- [TASK DIRECTIONS]
Take every line from the records below that includes the word "computer".

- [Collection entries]
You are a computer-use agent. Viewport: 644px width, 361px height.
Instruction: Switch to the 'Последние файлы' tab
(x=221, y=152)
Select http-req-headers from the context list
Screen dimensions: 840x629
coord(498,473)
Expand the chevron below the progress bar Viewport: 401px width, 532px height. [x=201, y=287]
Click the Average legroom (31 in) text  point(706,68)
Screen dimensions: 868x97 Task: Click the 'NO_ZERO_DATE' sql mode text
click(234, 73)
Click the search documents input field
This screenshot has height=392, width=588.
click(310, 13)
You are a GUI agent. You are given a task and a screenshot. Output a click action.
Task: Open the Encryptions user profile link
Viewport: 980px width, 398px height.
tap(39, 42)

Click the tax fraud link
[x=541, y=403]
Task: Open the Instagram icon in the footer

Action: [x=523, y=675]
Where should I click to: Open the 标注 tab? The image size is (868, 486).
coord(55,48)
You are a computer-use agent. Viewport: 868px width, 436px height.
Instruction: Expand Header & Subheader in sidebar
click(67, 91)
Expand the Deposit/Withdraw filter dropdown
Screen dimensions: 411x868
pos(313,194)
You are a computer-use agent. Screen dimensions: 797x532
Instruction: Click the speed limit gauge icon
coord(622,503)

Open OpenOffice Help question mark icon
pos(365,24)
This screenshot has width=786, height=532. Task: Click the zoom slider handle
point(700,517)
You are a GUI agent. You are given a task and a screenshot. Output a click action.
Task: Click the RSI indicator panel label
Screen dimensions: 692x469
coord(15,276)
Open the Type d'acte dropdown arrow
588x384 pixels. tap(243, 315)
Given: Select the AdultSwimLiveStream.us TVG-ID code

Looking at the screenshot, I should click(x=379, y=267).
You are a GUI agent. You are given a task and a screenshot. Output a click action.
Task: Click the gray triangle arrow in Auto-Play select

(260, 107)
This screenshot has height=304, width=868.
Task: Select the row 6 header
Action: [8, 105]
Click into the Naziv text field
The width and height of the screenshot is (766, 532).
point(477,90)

- [WRITTEN RESPONSE]
You are a computer-use agent. Viewport: 644px width, 361px height.
You are a computer-use agent. Viewport: 868px width, 436px height.
You are a computer-use agent. Screen dimensions: 797x532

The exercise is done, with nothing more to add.